→ Selected text
▬▬▬▬▬▬▬▬▬▬

Annfield - Stirling Albion

Broomfield. Picture: Andy Dakin

Broomfield. Picture: Andy Dakin

Coal Magnate Thomas Fergusson built Annfield to accommodate Stirling Albion after their original home Forthbank Park was levelled when a single Luftwaffe bomb was dropped on Stirling during WW2 and found the town’s football stadium. Fergusson’s coal lorries initially served as grandstands. Stirling won their first match there 8-3 against Edinburgh City.

Brockville - Falkirk

Brockville housed Falkirk as far back as 1885. In 1953, it was the scene for the first ever televised floodlit football match when Falkirk played host to Newcastle in a friendly tie. The stadium record a record attendance of 23,100 against Celtic in the same year.

On several occasions, Falkirk were denied entry to the Scottish Premier League because of the stadium’s inadequate seating and facilities and eventually the club moved to their new Falkirk Park stadium, after a brief stint ground-sharing with Stenhousemuir. A Morrisons supermarket now stands there with various memorabilia on display, including an ageing Brockville turnstile.

Broomfield - Airdrieonians

Airdrie ended their 102-year stay at Broomfield Park when they sold the site to supermarket chain Safeway. The ground was built in 1892, but the pitch’s most distinctive feature, the pavilion, wasn’t constructed until 1907.

Broomfield was built in a narrow town hollow, a fact noticeable by the visibility of trees hanging over the roof of the stand. It created a claustrophobic atmosphere that intimidated the visiting opposition.

Cathkin Park - Third Lanark

Brockville. Picture: Andy Dakin

Brockville. Picture: Andy Dakin

The terraces of Cathkin Park can still be seen among the trees and foliage at the municipal park of the same name, now run by Glasgow City Council.

▬▬▬▬▬▬▬▬▬▬

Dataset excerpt
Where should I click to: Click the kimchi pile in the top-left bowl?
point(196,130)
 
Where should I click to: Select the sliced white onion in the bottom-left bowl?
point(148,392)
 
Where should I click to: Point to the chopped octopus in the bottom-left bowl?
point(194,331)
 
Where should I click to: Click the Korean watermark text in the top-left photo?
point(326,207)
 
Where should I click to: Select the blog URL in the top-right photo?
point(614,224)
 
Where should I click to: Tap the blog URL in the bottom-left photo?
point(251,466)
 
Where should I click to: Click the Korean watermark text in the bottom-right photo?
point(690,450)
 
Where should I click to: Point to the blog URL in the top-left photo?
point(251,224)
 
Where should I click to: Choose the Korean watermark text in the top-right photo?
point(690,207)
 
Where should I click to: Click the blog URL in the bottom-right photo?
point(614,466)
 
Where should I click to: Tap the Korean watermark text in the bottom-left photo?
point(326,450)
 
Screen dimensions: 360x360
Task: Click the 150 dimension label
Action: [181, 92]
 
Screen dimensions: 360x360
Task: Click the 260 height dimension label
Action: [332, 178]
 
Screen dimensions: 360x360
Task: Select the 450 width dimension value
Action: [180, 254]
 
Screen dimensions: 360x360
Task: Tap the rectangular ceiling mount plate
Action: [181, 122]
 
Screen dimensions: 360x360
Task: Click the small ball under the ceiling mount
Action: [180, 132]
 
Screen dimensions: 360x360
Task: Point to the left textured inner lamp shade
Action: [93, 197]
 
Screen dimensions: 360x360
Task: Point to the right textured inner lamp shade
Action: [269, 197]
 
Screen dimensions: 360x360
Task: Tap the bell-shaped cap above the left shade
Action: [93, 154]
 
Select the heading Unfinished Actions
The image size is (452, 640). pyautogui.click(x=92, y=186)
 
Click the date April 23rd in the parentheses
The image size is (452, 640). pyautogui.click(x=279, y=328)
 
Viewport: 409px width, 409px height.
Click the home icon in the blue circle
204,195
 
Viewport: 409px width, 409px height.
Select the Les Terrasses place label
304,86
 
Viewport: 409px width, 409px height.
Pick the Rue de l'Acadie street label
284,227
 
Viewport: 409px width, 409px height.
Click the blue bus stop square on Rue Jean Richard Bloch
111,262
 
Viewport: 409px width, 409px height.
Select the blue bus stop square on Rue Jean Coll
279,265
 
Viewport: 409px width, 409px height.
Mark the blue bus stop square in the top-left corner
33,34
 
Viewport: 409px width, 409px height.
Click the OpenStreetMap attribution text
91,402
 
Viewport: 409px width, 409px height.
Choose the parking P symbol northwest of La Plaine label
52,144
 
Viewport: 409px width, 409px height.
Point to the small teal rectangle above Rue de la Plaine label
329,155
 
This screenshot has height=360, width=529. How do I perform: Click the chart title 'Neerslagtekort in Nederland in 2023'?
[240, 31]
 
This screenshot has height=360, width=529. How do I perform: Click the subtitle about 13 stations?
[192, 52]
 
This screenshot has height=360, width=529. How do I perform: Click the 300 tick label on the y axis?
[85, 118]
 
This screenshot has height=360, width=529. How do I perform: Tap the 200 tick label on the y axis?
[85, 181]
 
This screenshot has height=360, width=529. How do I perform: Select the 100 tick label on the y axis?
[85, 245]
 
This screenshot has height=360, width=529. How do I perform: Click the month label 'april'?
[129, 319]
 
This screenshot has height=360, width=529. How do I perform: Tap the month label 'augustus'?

▬▬▬▬▬▬▬▬▬▬

→ Exercises to complete
[a] In the text on Scottish football grounds, what initially served as grandstands at Annfield?
[b] Transcribe the text on Scottish football grounds from "Broomfield was built" up to and including "the visiting opposition.".

→ Answers per task
[a] Thomas Fergusson's coal lorries.

[b]
Broomfield was built in a narrow town hollow, a fact noticeable by the visibility of trees hanging over the roof of the stand. It created a claustrophobic atmosphere that intimidated the visiting opposition.